Park View in the words of a volunteer

It was never Park Viewwas my ambition to become an addict. But after discovering alcohol at the age of eight, my life spiralled into the depths of despair.

I didn’t have the easiest childhood. I was the second eldest of six, brought up single-handed by my mother. I always felt different. Being in a wheelchair from the age of five to nine and a lot of moving from one place to another only added to my feelings of isolation, on the outside looking in, never feeling part of anything.

I was subjected to sexual and physical abuse, which added to my insecurity. I lived in fantasy, read books and sought out ways of escaping to change how I felt, which included self-destructive behaviours. I was a hurt, angry little girl who wanted to escape.

I remember my first drink so well. I didn’t like the taste but fell in love with the effect. It enveloped me like a soft warm security blanket.

By 10, I was drinking and smoking weed whenever I could, experiencing blackouts and doing anything to get money to score. I hung out with older kids, who were taking class A narcotics and committing crime.

I was expelled from school when I was 12. I was out of control and so was my drug habit. I was taken to court by social services and placed in care. I kept running away and at 14 I was placed into a secure unit, where I had to do my first ever detox. I was referred to a psychiatrist but I could never open up about how I felt. I just carried on being angry when challenged and shut down. I left care at 16 with no education and pretty quickly went back to my old ways of using and drinking.

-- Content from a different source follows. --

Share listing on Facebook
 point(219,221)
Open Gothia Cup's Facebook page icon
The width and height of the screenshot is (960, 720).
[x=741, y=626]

At 18 I got into my first relationship, I thought I had found what I had always searched for. Something that would fill the void that wasn’t a drink or a drug. The love and security I had always craved. Maybe I could be normal, have a family, be like other people and be happy. But it was to no avail.

The man I loved was just like me. The relationship became violent, controlling and damaging. We tried to make it work but two wrong people don’t make a right. The only thing we had in common was our drinking and drug taking. I had my first son at 22 and my second age 31. When he reached three, I decided to leave as I didn’t want my kids to be a part of this dysfunction anymore. I wanted them to feel safe. I was done trying to fix the unfixable.

In a six month period my mum died, I moved house, ended my relationship and found out I was pregnant with my daughter. After bringing her home I felt so alone and depressed. I found myself drinking more and more. Drink became my crutch I needed to face the day, to face life. I couldn’t ask for help. I tried to pretend I was coping but inside I was becoming more afraid and needed drink to turn my head off.

I ended up in another violent relationship and by the time my daughter was two, I was drinking as soon as I opened my eyes. I loved my kids dearly but the drink was more powerful. It became my master. I drank through the night to stop the nightmares. I hated myself and wanted to die as I felt I couldn’t do the one thing I had always wanted – to be a good mum.

I only escaped from my abusive partner when he went to prison but I lost my children due to my rapidly declining physical and mental health. I did detox after detox and was frequently hospitalised, but drink always lured me back.

I missed my kids and was told if I didn’t stay sober I would die. I went into church one day and angrily cried out to God. I believe God answered my prayer as not long after, I lost my home and was referred to the hostel system for my own safety while I waited to go into yet another detox.

Only this time I had a support worker who told me I would go into a 12 step residential rehabilitation centre for six months.

For the first time in a long time I had hope.

The day I was taken to Park View to start my rehabilitation I was really scared. I was homeless and didn’t have much to offer anyone. I didn’t know how to be clean and sober. I had no identity and felt really vulnerable. I had been on a substance or drink since the age of eight and 35 years of addiction was who I was.

Coming off drink and a 25 year prescribed medication addiction was like hell on earth but my yellow skin started to turn back to normal and slowly I started to physically recover.

I settled in and began to feel safe. I learned that I have an illness which rendered me powerless over alcohol and drugs and I could never use or drink again if I wanted to live.

I was told there was a solution but not a cure. I was relieved to find a way out from the woman who was in a doorway homeless only months before, who felt so ashamed and fearful clinging to a bottle for comfort.

Park View did for me what I couldn’t do for myself.

I completed my treatment through a lot of hard work and soul searching and rebuilding what damage my drinking had caused. I have a life today I never thought possible. I have been abstinent for two years now. I have a new home and my 14 year-old back living with me and my 10 year-old daughter at weekends.

I’ve started to get an education and I now volunteer for Riverside’s Park View, which brought me back from the brink of death and the gates of insanity.

I have a completely different life today as a productive member of society who can give back what was freely given. I can be the mum, sister, daughter and aunty that this disease stripped me of, a disease I believe I was born with. I hear other alcoholics’ stories, who lacked nothing in their childhood, but I identify with the thoughts and feelings of being different and inadequate. For that I am grateful and never have to feel alone again.

I’ve come from a place of desperation myself. If I can help one person get through what I did, it will be worth it.